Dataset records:

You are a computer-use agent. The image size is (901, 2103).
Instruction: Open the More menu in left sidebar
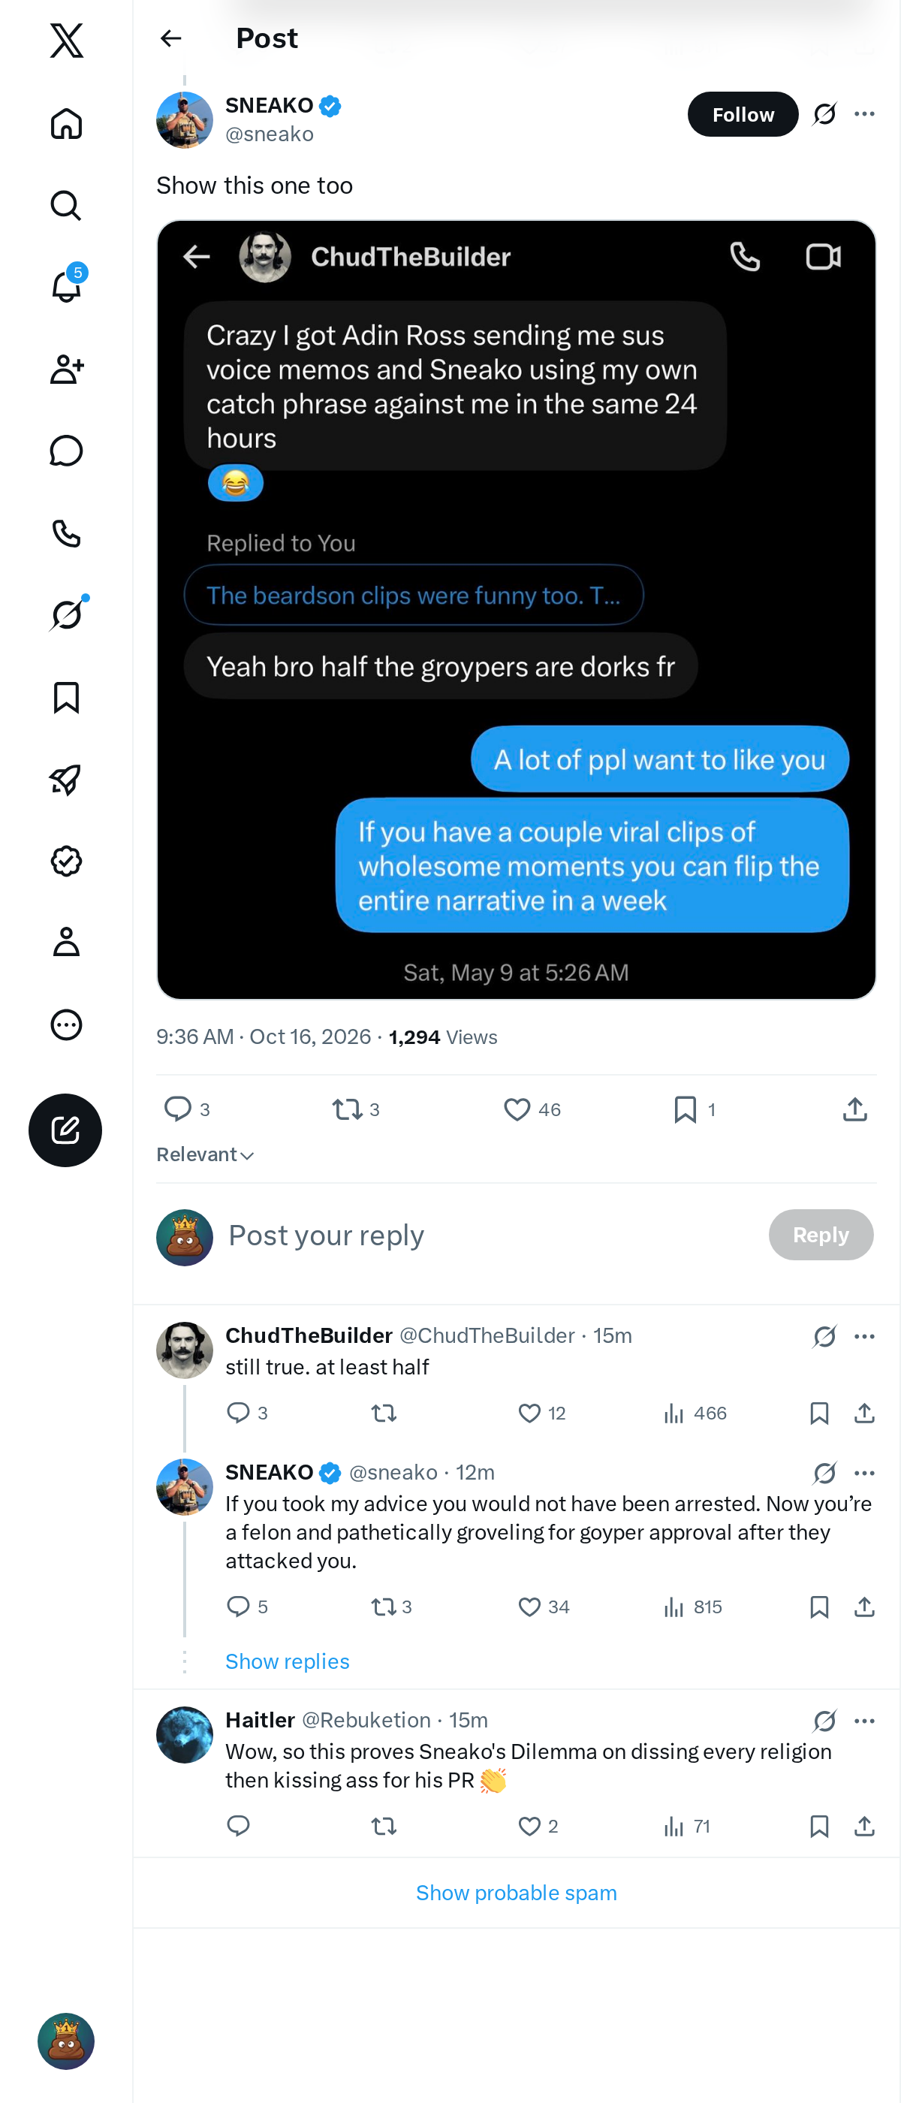pyautogui.click(x=66, y=1024)
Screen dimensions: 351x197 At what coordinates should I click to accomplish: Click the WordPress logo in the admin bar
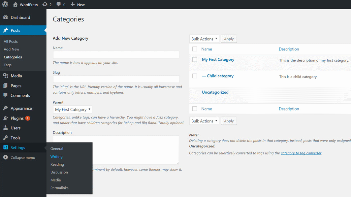(5, 4)
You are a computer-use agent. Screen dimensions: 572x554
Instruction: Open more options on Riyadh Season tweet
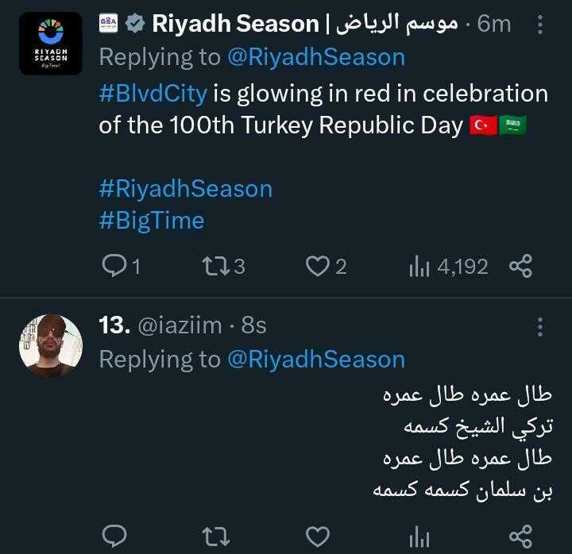(540, 25)
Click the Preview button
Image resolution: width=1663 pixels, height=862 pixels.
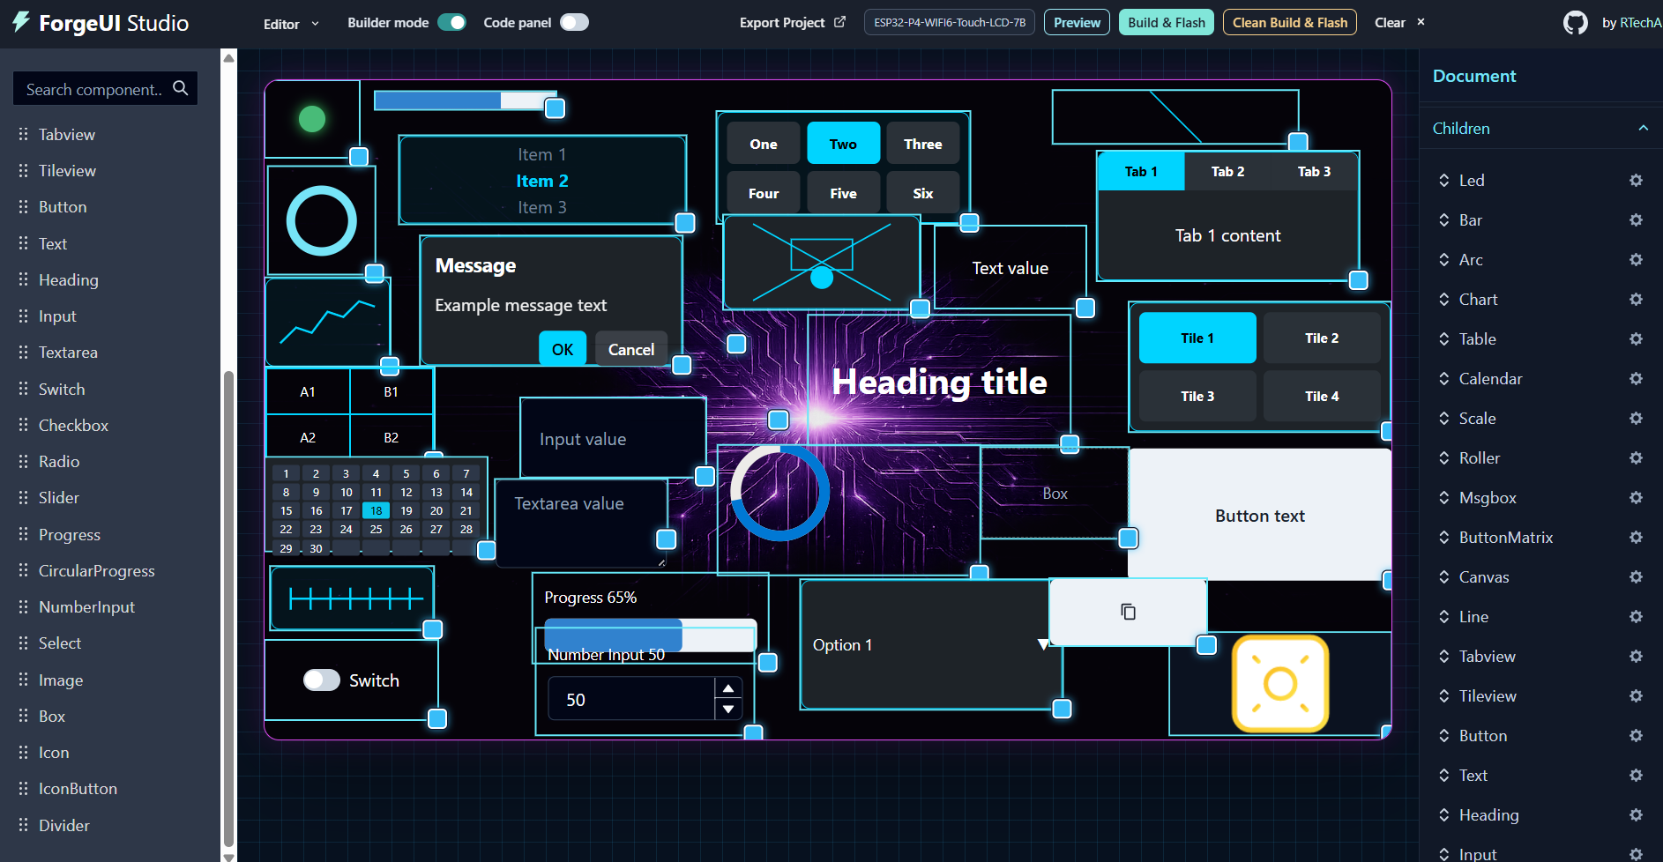tap(1077, 22)
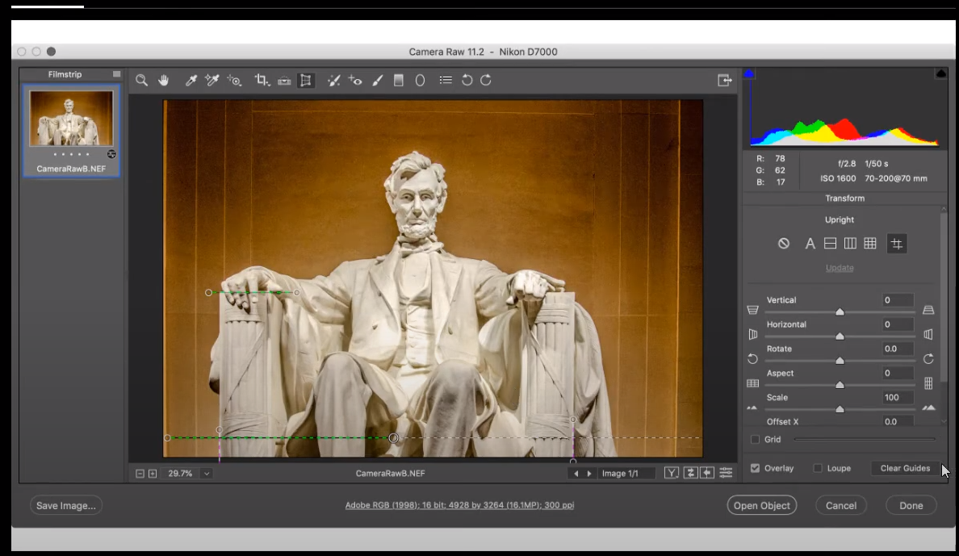Disable the Overlay checkbox
Image resolution: width=959 pixels, height=556 pixels.
pyautogui.click(x=754, y=468)
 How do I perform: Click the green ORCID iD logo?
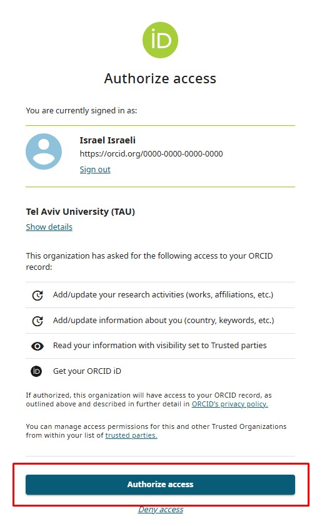(x=160, y=40)
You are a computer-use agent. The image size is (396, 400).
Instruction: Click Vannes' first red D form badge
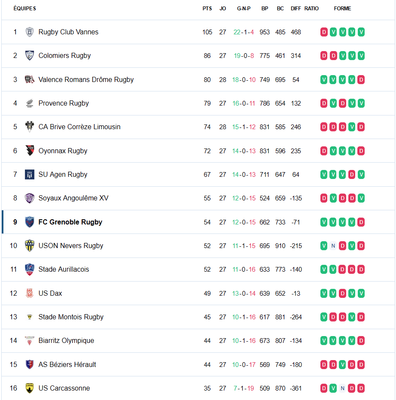[x=324, y=32]
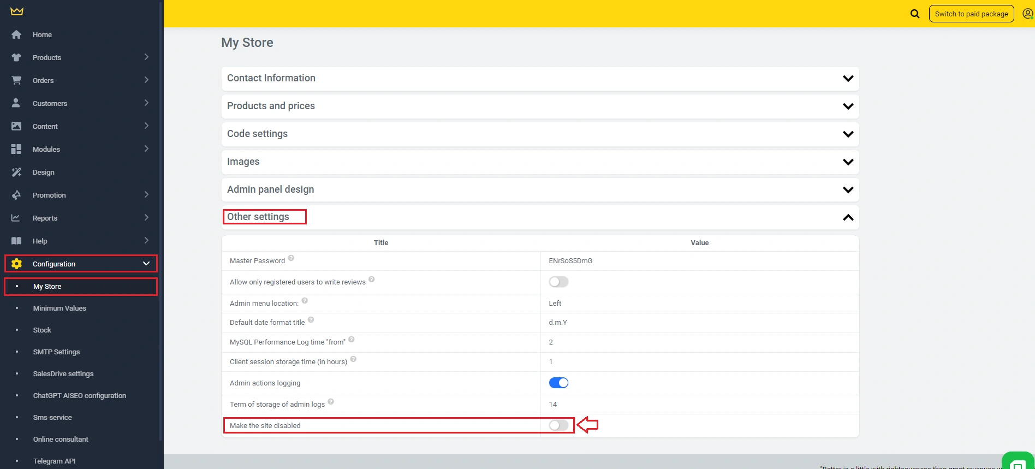The image size is (1035, 469).
Task: Click the Design magic wand icon
Action: click(16, 172)
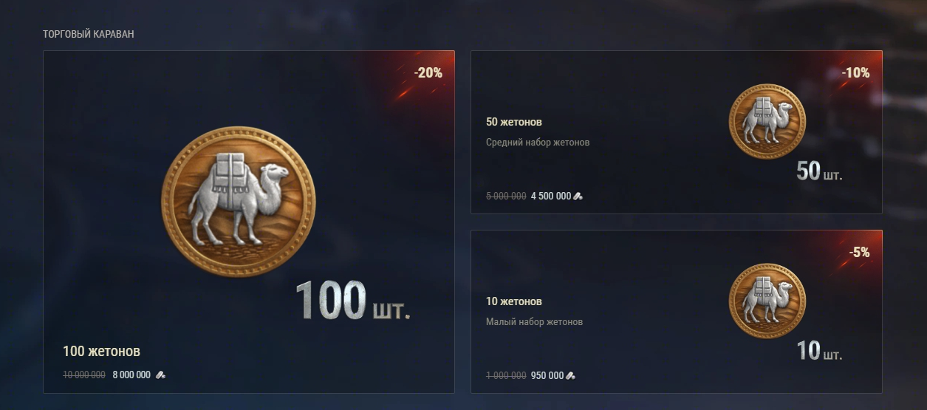Click the Малый набор жетонов description
Image resolution: width=927 pixels, height=410 pixels.
pos(534,321)
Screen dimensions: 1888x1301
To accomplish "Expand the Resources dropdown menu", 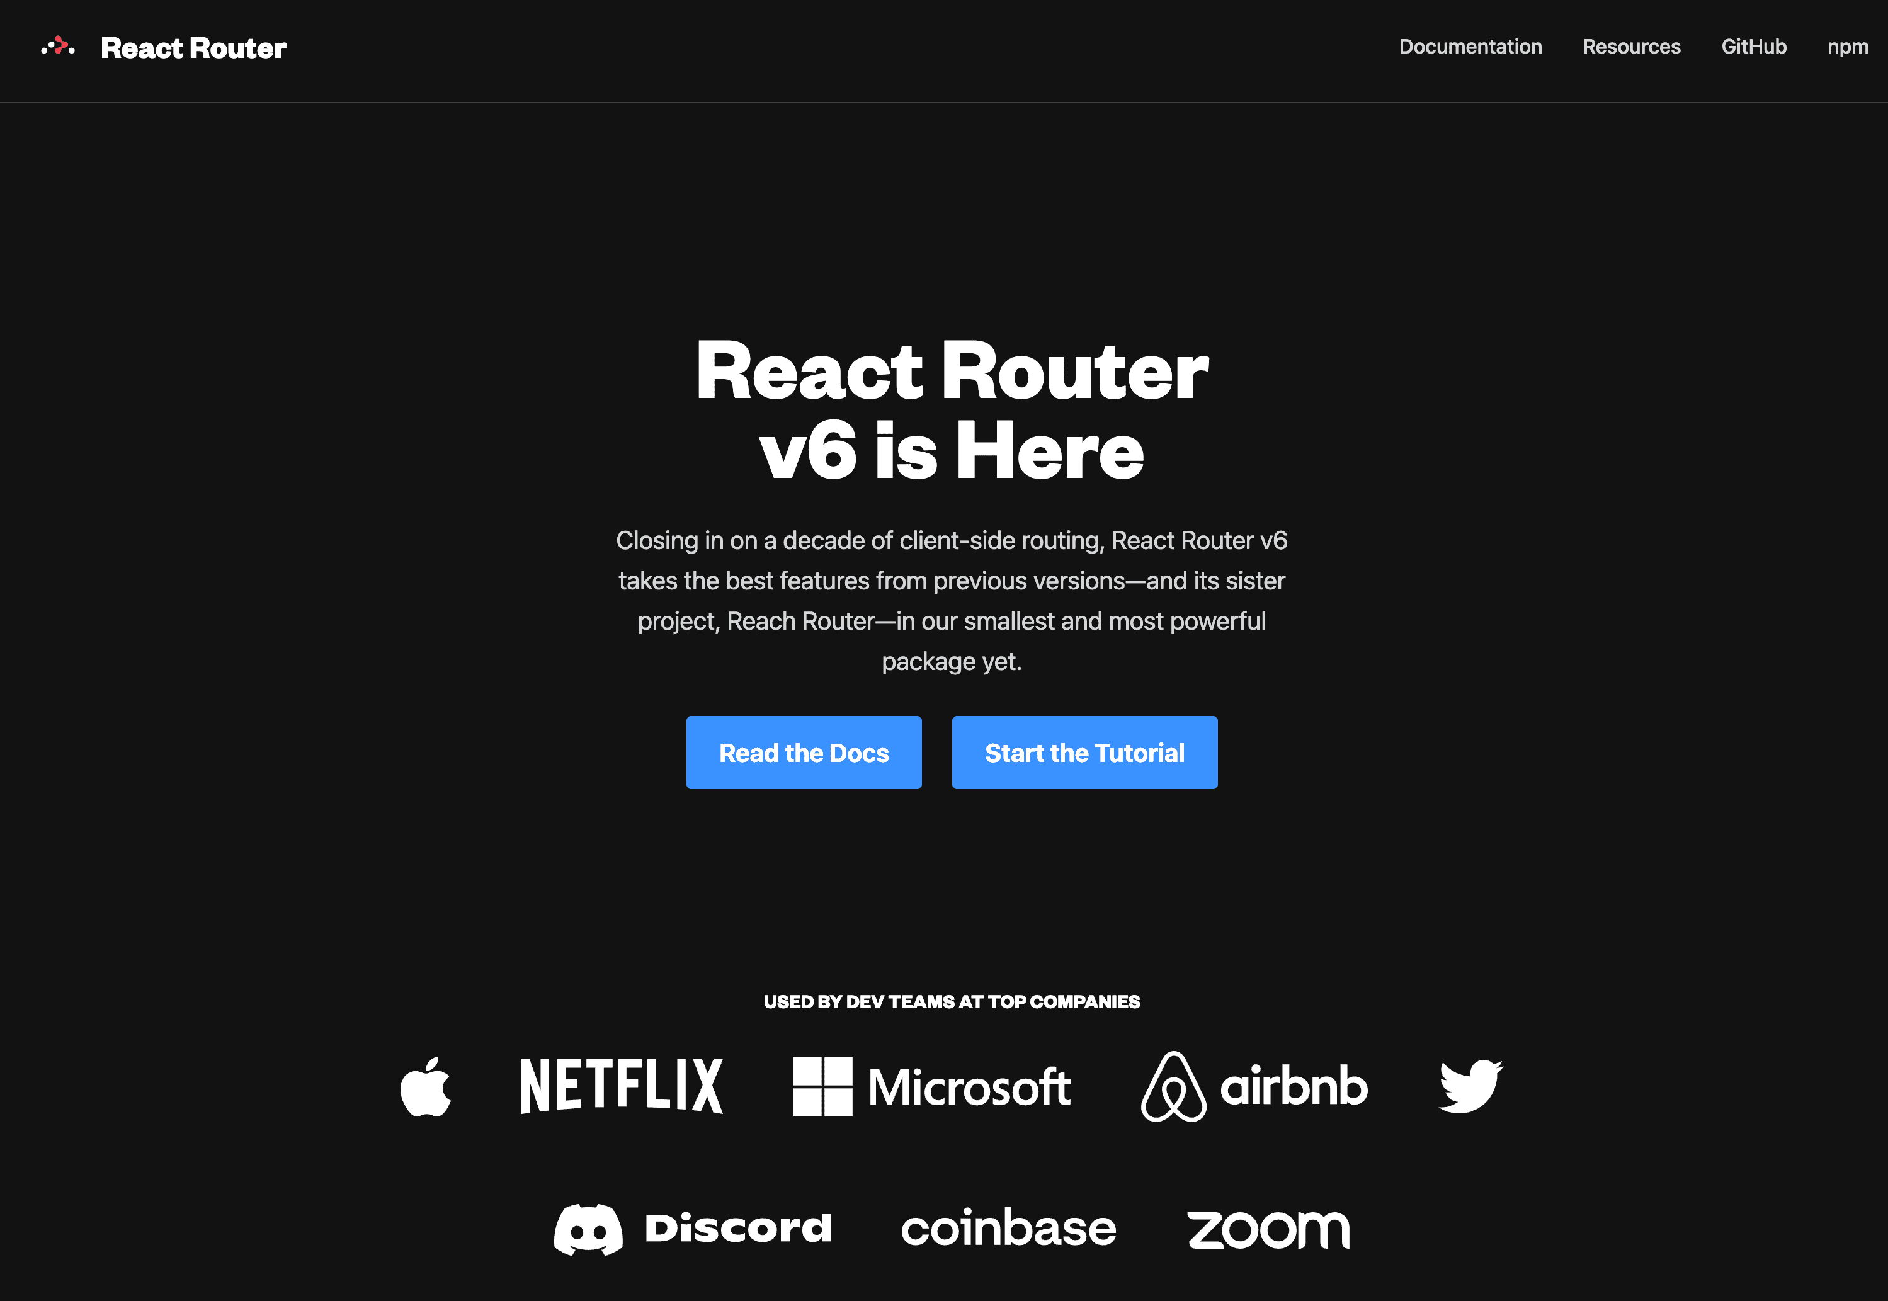I will 1631,47.
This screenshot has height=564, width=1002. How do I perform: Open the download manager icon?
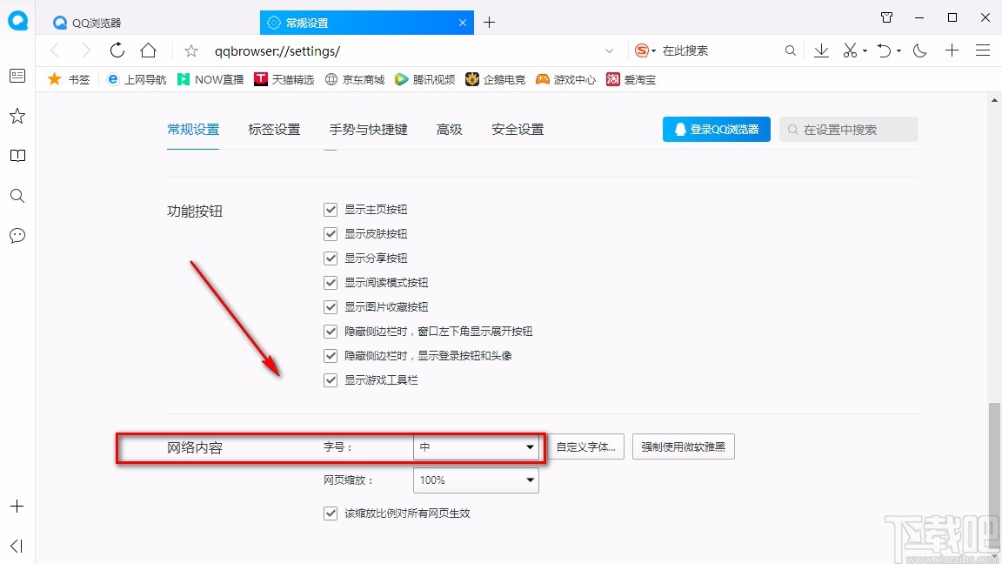coord(821,50)
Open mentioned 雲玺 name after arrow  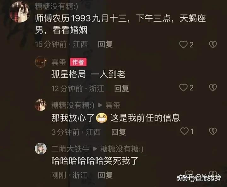pos(113,105)
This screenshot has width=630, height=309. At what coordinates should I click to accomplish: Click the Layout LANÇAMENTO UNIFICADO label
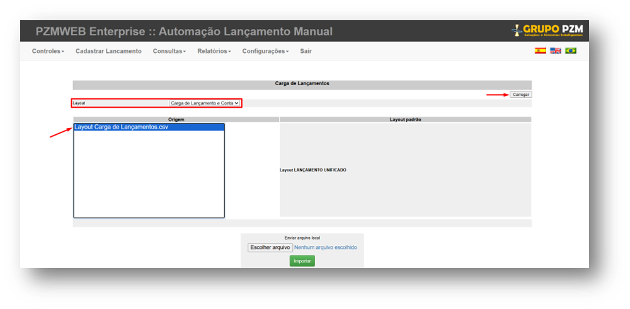(x=313, y=170)
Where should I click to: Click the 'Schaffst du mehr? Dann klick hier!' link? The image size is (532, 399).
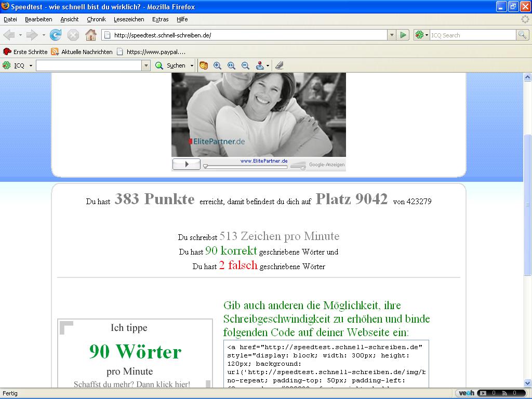click(x=132, y=384)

Your goal: Quote, word for word and nothing more, every line from the line with "This screenshot has width=630, height=309." to the end of the entries, including both ends; skip any pictures.

Output for this task:
This screenshot has width=630, height=309. At what coordinates should I click to accomplish: Click the Layout LANÇAMENTO UNIFICADO label
(x=313, y=170)
Where should I click to: Click the 'Schaffst du mehr? Dann klick hier!' link? The image size is (532, 399).
click(x=132, y=384)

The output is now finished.